Does this guy know you’re coming to meet him? Why do you have to look for him? And, not to be the devil’s advocate, but what makes you think that your mom being there makes it completely safe and doesn’t put both of you in danger?
Please don’t read that as judgment, I’m just having trouble understanding what the situation is.

In the meanwhile… it sounds like you are already quite busy with work, school and volunteering. Can you find another volunteer gig, or add hours to the one you already have? Don’t burn yourself out trying to avoid thinking about it by filling it up with busy work. There’s nothing wrong with keeping busy, but don’t overdo it in hopes of squashing out thoughts.

FutureMemory's avatar

@ducky_dnl @Kardamom I met this guy online. I only know what he has told me. Don’t judge me!

Kardamom's avatar

It sounds like you don’t know very much about this guy you are going to “find”. I still don’t understand the “find” part about it. You say that you only know what he has told you. What exactly has he told you? How old are you?

This sounds like a potentially dangerous situation. You should ask yourself these questions: Do you know this person’s real name? Do you have several current photos so that you can recognize him? Do you know his address? Does he know that you and your mother are coming to visit him? What do you know about his life: his family, his friends, his job, his interests? Where will you be staying? With him or at a hotel? Does this guy think that you two have a romantic relationship already? Is that what you are expecting to have when you get there?
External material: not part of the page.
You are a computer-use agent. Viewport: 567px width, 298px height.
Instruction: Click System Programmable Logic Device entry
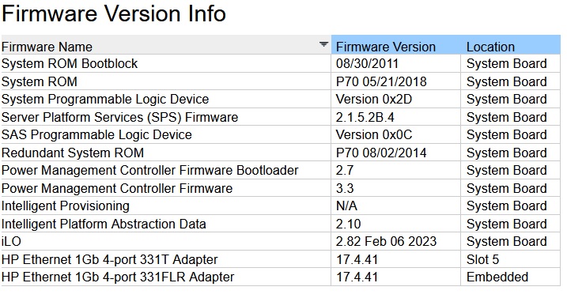pyautogui.click(x=105, y=100)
If you are expecting to be in a romantic relationship with him, how is that supposed to work if you don’t live in the same city? Does anyone else know where and when you are going to meet/find this person?

Sorry that this sounds like we’re judging you, but it sounds like you haven’t thought this whole thing through. In the city that I live in, there have been several high profile incidents with young women meeting men online that have had very dire consequences. Better to be safe than sorry.

jonsblond's avatar

@Kardamom & everyone else concerned- I understand you are looking out for @ducky_dnl, but you are not answering her question. Can we just stick to the question please, or at least send your concerns via pm?

Brian1946's avatar

Have you asked him where he lives?
If so, did he tell you?

ducky_dnl's avatar

@Brian1946 and everyone else. I shall tell you the story. I met a guy online who I really liked. He expressed the same feelings I did. I have never met, nor have I ever spoken to this person. It was strictly IMing each other. Well he decided to just disappear from online. Without a word. I only know what he has told me. I know where he said he lived and I have pictures of him. I’m going to find this guy. It has no impact on me if you have a problem with it. My question was how can I occupy my time. I’m not trying to be mean. I just don’t like explaining myself when all I asked for was simple ideas.

Brian1946's avatar

@ducky_dnl

I have no problem with you trying to find him.
Even if you don’t find him (and I certainly hope you do), I think a trip to Canada with your mom seems like a nice trip anyway.

I’m just trying to aid you in your search, and finding ways to improve your chances of locating him are other ways to productively occupy your time before you depart.

Did he specify in what town he lives?